Work instructions: Drop the pictures from the entries below, then reproduce the rest exactly.
··· Supplied records ···
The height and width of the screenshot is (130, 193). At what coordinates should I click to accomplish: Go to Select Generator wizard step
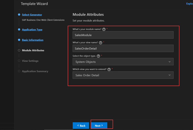32,15
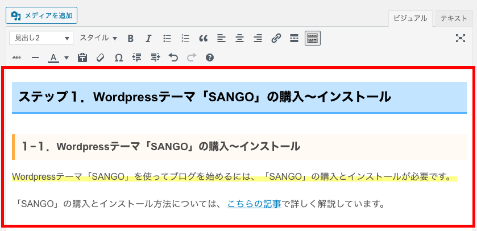This screenshot has height=231, width=477.
Task: Open the special character Omega picker
Action: coord(118,57)
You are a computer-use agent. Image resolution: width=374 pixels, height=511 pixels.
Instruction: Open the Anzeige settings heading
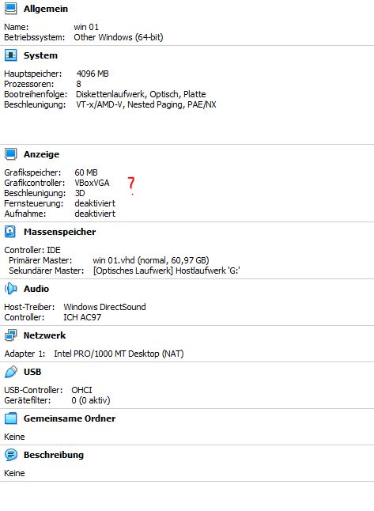click(41, 154)
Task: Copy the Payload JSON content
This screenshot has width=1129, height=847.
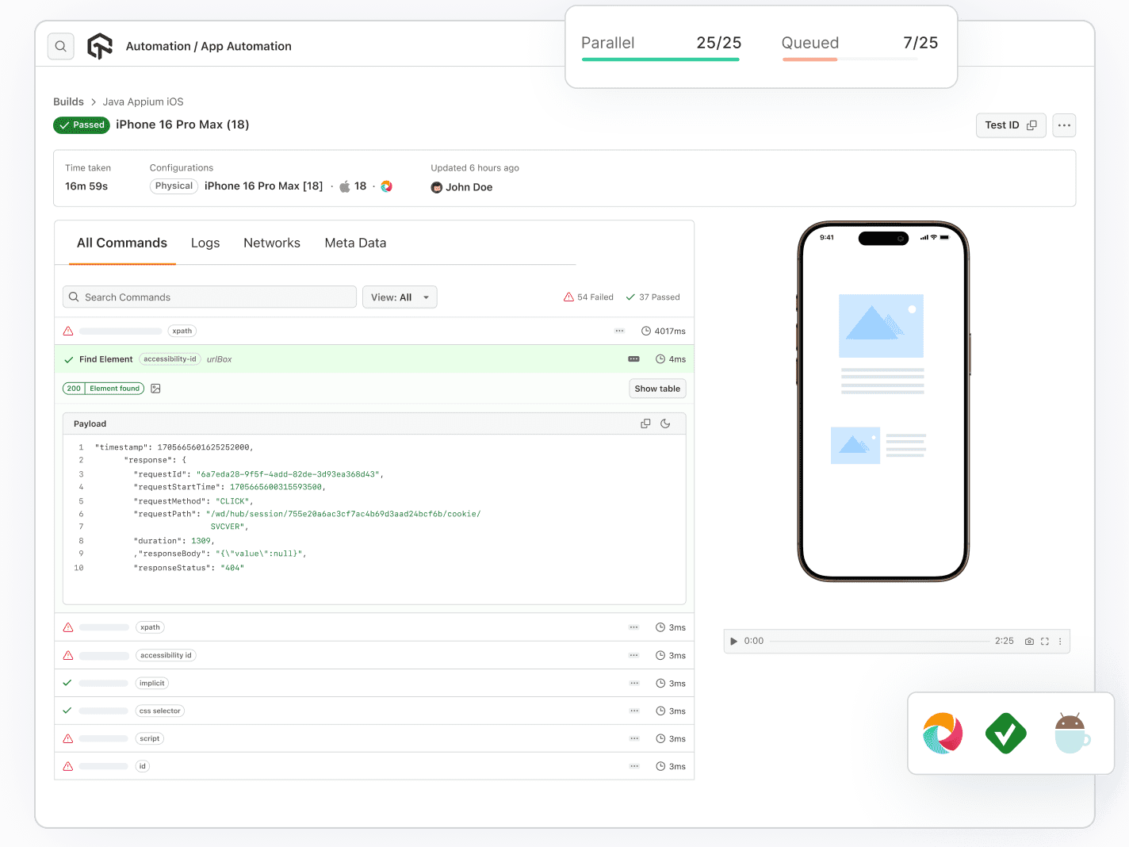Action: 645,424
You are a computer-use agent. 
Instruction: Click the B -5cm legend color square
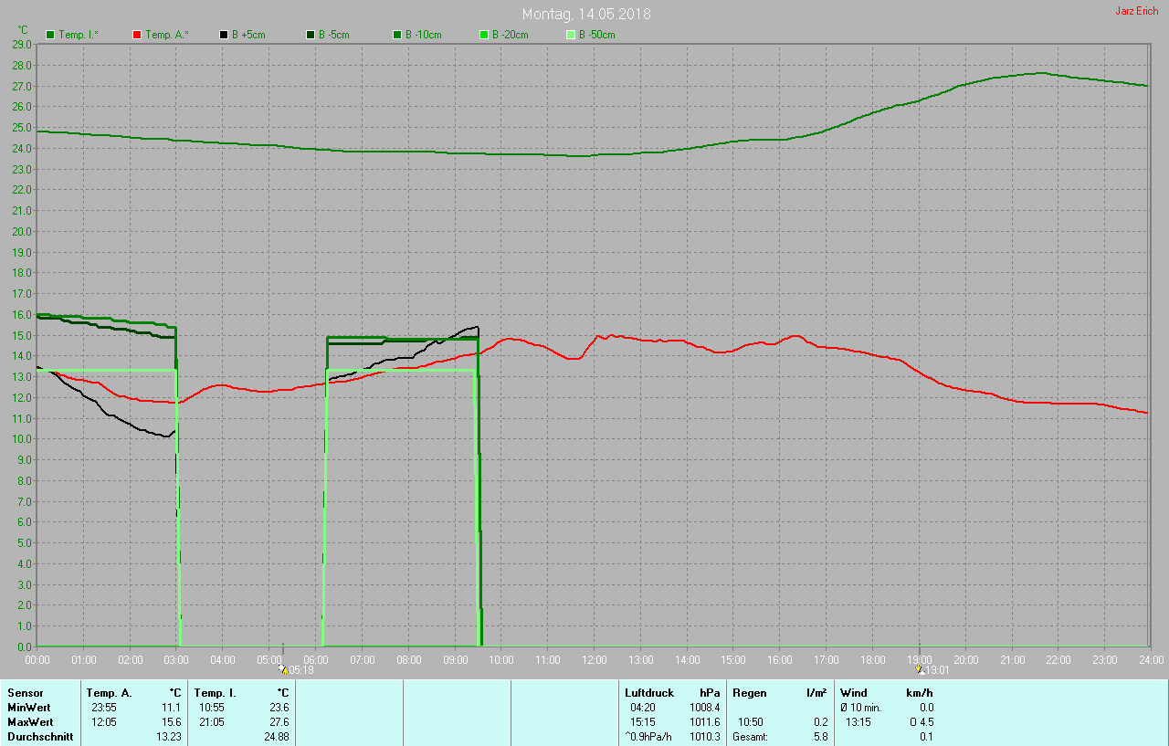[310, 35]
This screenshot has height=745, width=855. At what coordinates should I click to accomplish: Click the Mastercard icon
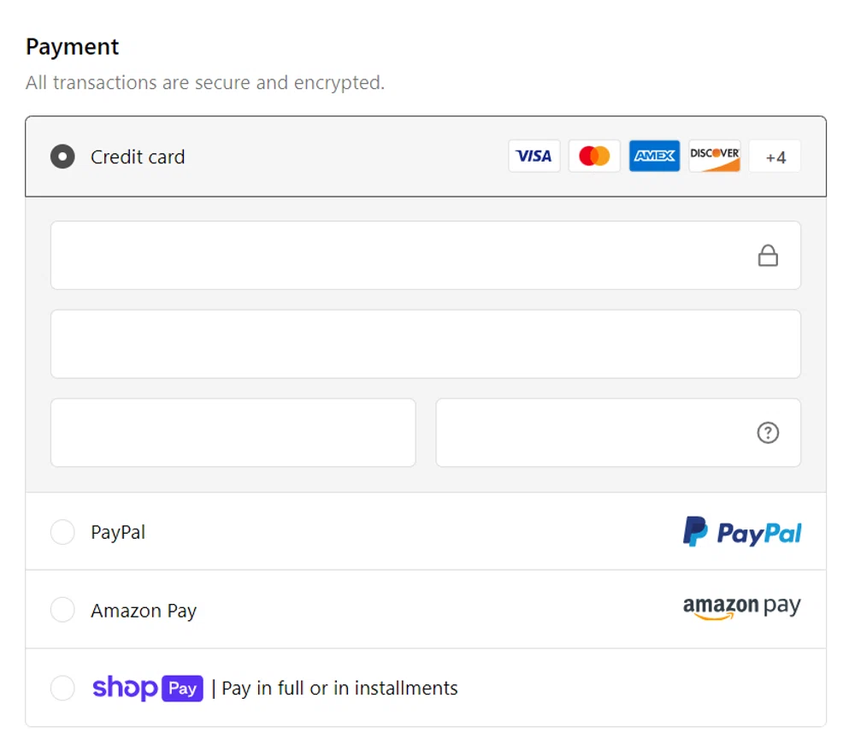(594, 156)
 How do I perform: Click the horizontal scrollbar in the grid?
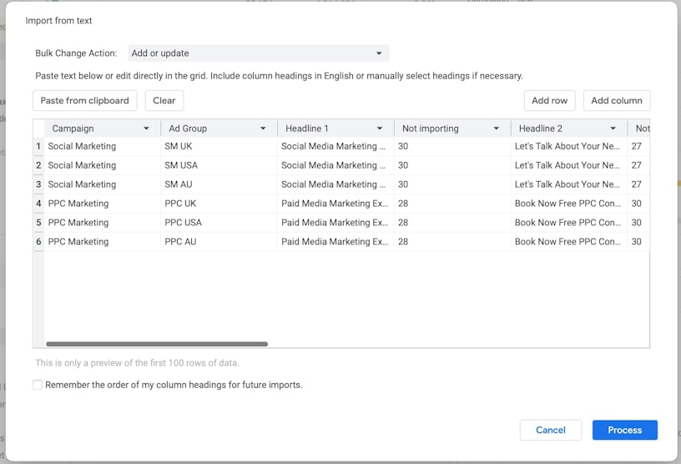click(157, 344)
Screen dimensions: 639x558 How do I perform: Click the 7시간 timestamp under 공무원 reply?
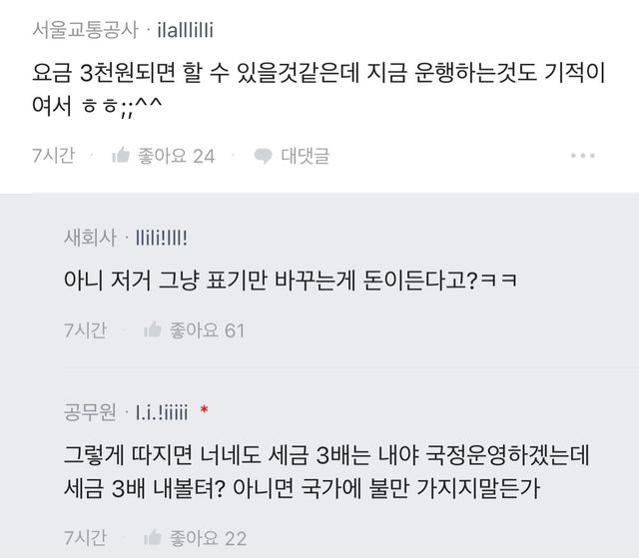pyautogui.click(x=83, y=539)
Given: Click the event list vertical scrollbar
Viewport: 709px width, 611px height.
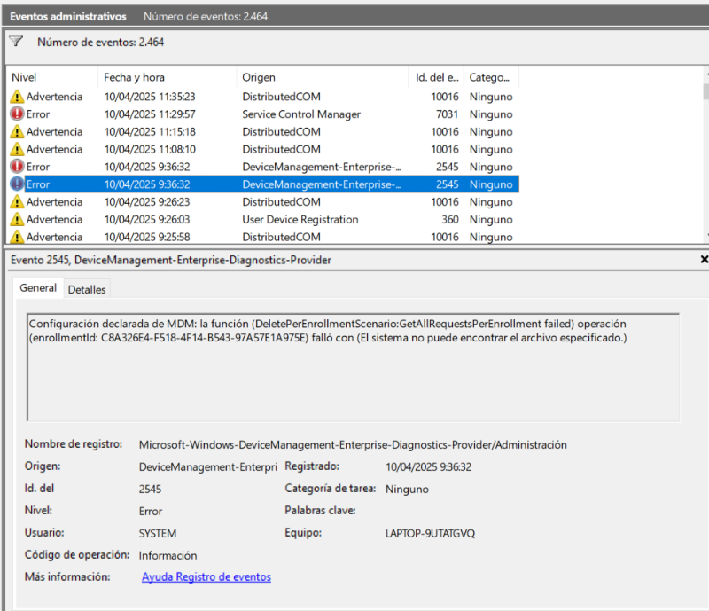Looking at the screenshot, I should [705, 154].
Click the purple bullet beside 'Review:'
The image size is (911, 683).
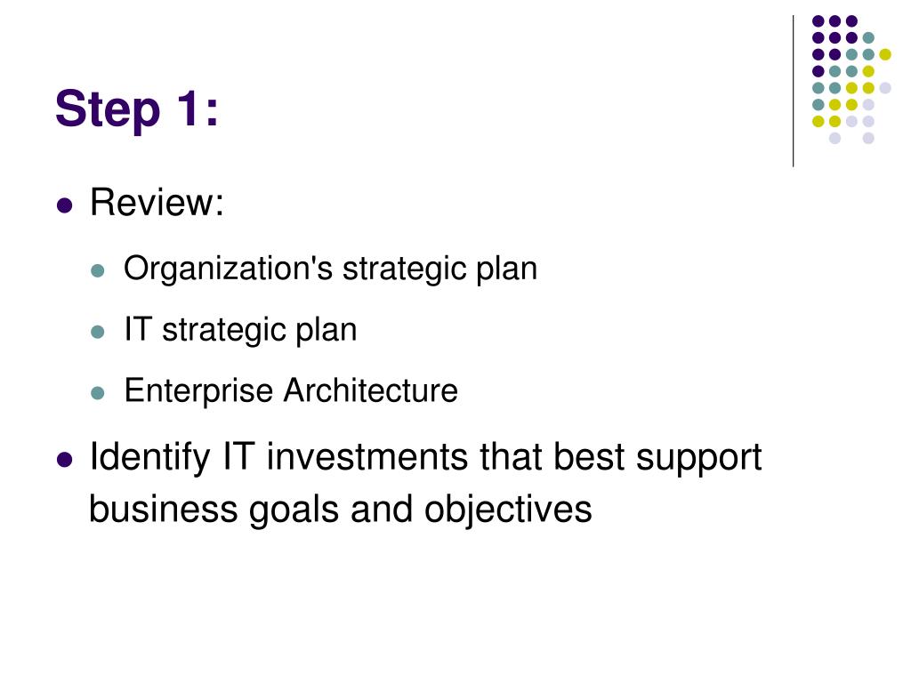(x=64, y=205)

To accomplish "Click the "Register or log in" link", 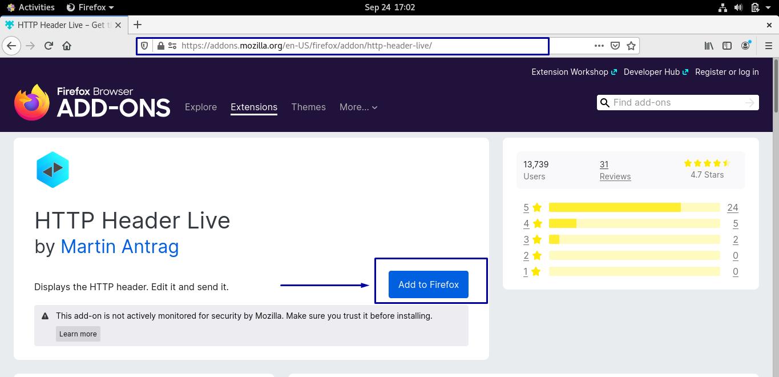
···
Reply to the exercise:
The height and width of the screenshot is (130, 193). At what coordinates should I click to accomplish: Go to Select Generator wizard step
32,15
This screenshot has height=231, width=477.
Task: Open the special character Omega picker
Action: coord(118,57)
You are a computer-use agent. Image resolution: width=374 pixels, height=511 pixels.
Instruction: Open the Anzeige settings heading
click(41, 154)
Task: Copy the Payload JSON content
This screenshot has width=1129, height=847.
Action: 645,424
You are a computer-use agent. 
Instruction: Click the B -5cm legend color square
[310, 35]
This screenshot has height=745, width=855. At what coordinates should I click to accomplish: Click the Mastercard icon
(594, 156)
 How do I perform: Click the horizontal scrollbar in the grid?
click(157, 344)
Screen dimensions: 639x558 How do I perform: Click the 7시간 timestamp under 공무원 reply?
pyautogui.click(x=83, y=539)
Given: Click the event list vertical scrollbar
Viewport: 709px width, 611px height.
Looking at the screenshot, I should [705, 154].
Click the purple bullet beside 'Review:'
The image size is (911, 683).
(x=64, y=205)

To accomplish "Click the "Register or log in" link", 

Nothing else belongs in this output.